Problem requirements: With the images omitted, return all of the entries exactly as they stand.

════════

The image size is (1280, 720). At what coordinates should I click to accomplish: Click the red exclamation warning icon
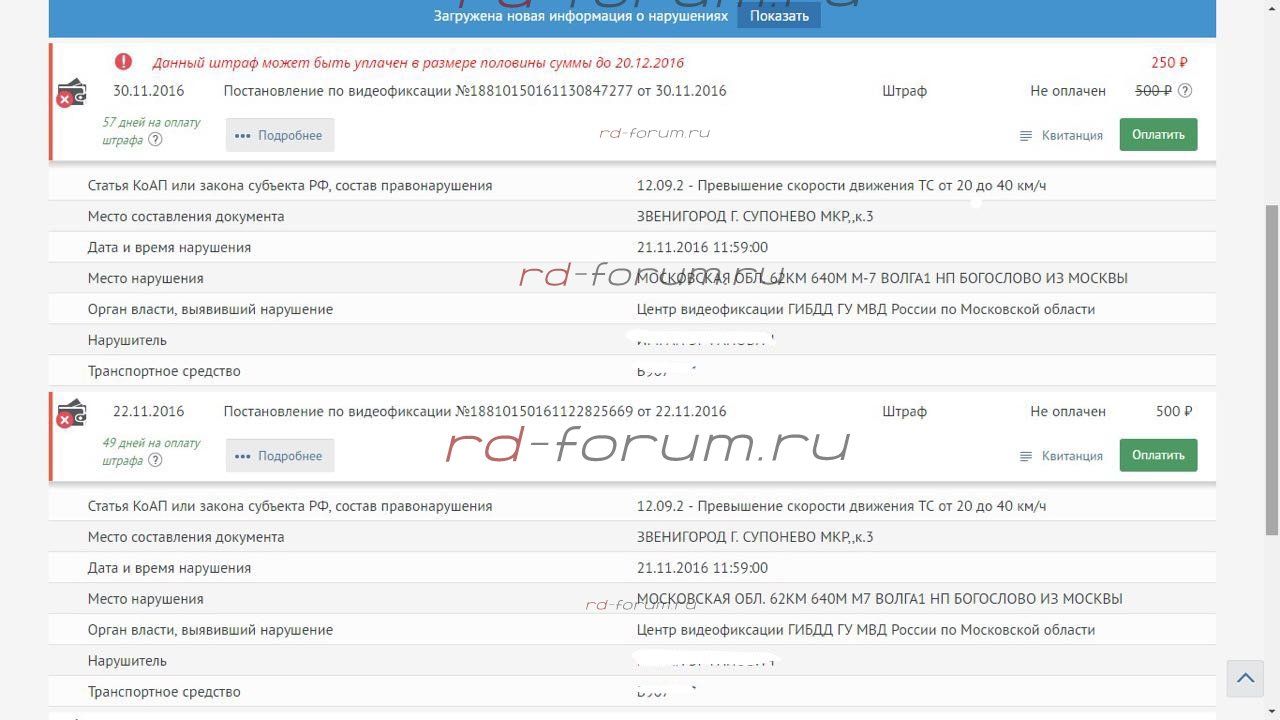123,62
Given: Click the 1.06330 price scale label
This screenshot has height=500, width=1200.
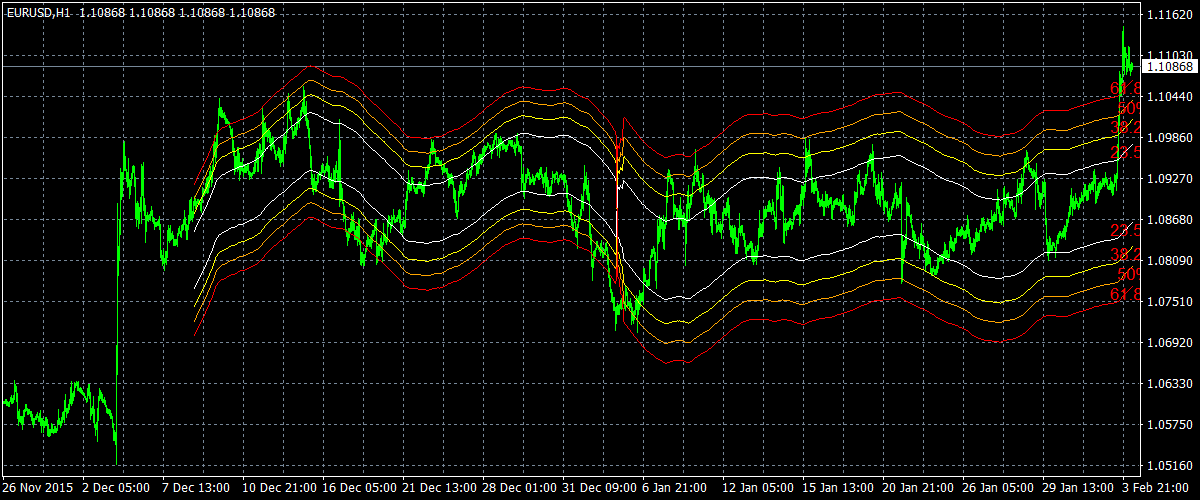Looking at the screenshot, I should (1170, 384).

════════

Task output:
The image size is (1280, 720). At what coordinates should I click to accomplish: Click the red exclamation warning icon
123,62
Given: Click the 1.06330 price scale label
This screenshot has height=500, width=1200.
Looking at the screenshot, I should (1170, 384).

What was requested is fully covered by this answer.